• All Tickets
    $50

plus HST & box office surcharge

Serena Ryder

*included in the Gal Pal weekend package!

Sunday, October 15, 7:00 PM
Sault Community Theatre Centre
1007 Trunk Rd.

Join JUNO award winning artist Serena Ryder as she performs songs from her new album, Utopia, “Electric Love” and “Got Your Number.” She is sure to delight with her soulful voice and fun stage presence! 

Commonly said about Ryder is: “Why turn it off when it comes easily? Some people need plans and deadlines and discipline to get anything done, some people just do what they do naturally and effortlessly”. Serena Ryder does what she does naturally and effortlessly, and has done what she does naturally and effortlessly since she was a young girl. This girl was performing by the age of eight, cut her first record at 16 and could boast of being a major-label artist with a gold-selling album, 2006’s If Your Memory Serves You Well and a gold-selling single, the lingeringly knee-weakening “Weak in the Knees,” all before she’d even turned 25. And yet it took a debilitating bout with depression and artistic self-doubt brought on by her premature pigeonholing as just another “sensitive Canadian folk chick with an acoustic guitar” for her to finally let it all come out truly naturally and effortlessly on Harmony, the album where Ryder found her voice and discovered that the best formula for her success is… no formula at all.

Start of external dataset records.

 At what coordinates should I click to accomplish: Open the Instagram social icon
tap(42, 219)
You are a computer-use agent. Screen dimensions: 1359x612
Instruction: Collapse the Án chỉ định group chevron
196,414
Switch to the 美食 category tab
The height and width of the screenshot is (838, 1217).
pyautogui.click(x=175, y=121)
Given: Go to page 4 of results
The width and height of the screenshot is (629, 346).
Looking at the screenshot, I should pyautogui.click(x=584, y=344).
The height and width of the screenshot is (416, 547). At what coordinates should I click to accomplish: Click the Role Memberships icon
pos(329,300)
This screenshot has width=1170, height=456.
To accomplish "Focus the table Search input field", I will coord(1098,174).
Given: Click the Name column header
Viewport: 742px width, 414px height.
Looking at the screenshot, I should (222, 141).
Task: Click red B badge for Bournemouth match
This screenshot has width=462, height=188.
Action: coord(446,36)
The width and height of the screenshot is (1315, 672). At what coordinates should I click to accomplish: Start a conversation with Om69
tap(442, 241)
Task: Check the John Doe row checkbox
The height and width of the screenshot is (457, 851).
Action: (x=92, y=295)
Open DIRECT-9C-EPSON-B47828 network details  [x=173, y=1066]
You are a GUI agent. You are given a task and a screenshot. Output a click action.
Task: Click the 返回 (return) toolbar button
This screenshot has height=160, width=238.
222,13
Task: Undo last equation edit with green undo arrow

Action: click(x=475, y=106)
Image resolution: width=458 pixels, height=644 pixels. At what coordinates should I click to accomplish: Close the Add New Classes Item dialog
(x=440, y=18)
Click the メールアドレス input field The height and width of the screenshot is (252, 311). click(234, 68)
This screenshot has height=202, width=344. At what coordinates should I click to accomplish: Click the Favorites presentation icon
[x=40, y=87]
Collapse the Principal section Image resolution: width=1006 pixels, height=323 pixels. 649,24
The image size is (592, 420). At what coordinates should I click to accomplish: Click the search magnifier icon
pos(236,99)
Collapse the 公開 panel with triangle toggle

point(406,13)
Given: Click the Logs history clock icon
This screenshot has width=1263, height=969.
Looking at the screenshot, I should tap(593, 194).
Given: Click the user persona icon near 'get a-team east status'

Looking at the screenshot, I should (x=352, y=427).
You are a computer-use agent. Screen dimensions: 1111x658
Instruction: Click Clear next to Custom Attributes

Serena can be quoted as saying: “Most of the time, I really feel like I have no idea what I’m doing. I’ve been doing this since I was straight out of high school – touring, writing, performing – and I still feel like I’m brand-spankin’ new. I don’t know what kind of songs I’m going to write or what kind of record I’m going to put out. I don’t have a set-in-stone identity when it comes to being a musician. It’s a mystery, even to me; a good one. It’s nice to be able to live within that mystery.”

She may even be making a new triple album. It might have taken four-and-a-half years for this celebrated Toronto singer/songwriter to gift us with a follow-up to 2012’s expectation-defying critical and commercial hit, Harmony, but a lack of new material was definitely not the hold-up. 

No, just as she did for the last record, the prolific Ryder amassed something like 65 or 70 songs during the run-up to her star-solidifying new platter, Utopia. The challenge wasn’t coming up with new material; the challenge was whittling it all down to fit an album-sized package. Ryder was so flush with good stuff heading into Utopia, in fact, that she briefly toyed with releasing her own equivalent of the Clash’s Sandinista! or George Harrison’s All Things Must Pass – a triple LP composed of songs that she envisioned divided amongst moods of “light,” “dark” and the “grey” area in between.

In the end, she chose to compress the full spectrum of emotions into a more manageable, but no less ambitious package that wouldn’t necessarily require booking a day off work to properly absorb in one sitting. But you’ve been warned: there is definitely more to come.

“I still have all those songs and, to me, they’re all good and they’re all good for a record so I don’t know,” she laughs. “I might have three more records.” 

You can still hear the results of the “letting go” that allowed Harmony – a genre-oblivious sleeper hit that went on to notch platinum sales in Ryder’s native Canada – to happen living and breathing on the radio to this day, since that record’s signature single, Stompa” (triple-platinum and counting north of the 49th parallel), and its anthemic follow-up, What I Wouldn’t Do”, haven’t left the airwaves since.

Now you can hear the further results of Ryder’s ongoing liberation from what she described in 2012 as a burdensome “idea of who I thought I was” on Utopia, which extrapolates upon its predecessor’s “anything goes” template with even more confidence and joy.

Utopias sassy soul-pop romp and lead single Got Your Number”, hatched spontaneously during an exploratory early writing session that found Ryder once again casting aside her guitar and “just goofing around on the drums, just kind of rapping and rhyming and singing weird jazzy stuff” in search of new musical avenues to explore, is but a tantalizing taste of the surprises Serena Ryder has to offer on her new record. 

There was no grand design to Utopia. A loose theme derived from the First Nations parable of the Two Wolves – which states that we have all have two wolves inside us, one light and one dark, that fight for dominance as they are fed in either direction – applied itself in hindsight, as Ryder saw those two sides of her own personality playing out in the song writing and wondered what would happen “if you fed both wolves instead of just one of them, so that neither of them are hungry?” 

Utopia is a collection of winning songs written on the fly in Los Angeles, London, Nashville, Los Angeles and Toronto with such friendly collaborators as Simon Wilcox, Thomas “Tawgs” Salter, John Grant, Todd Clark and Derek Furnham with one goal in mind: to enjoy the moments that make up the process of creating music.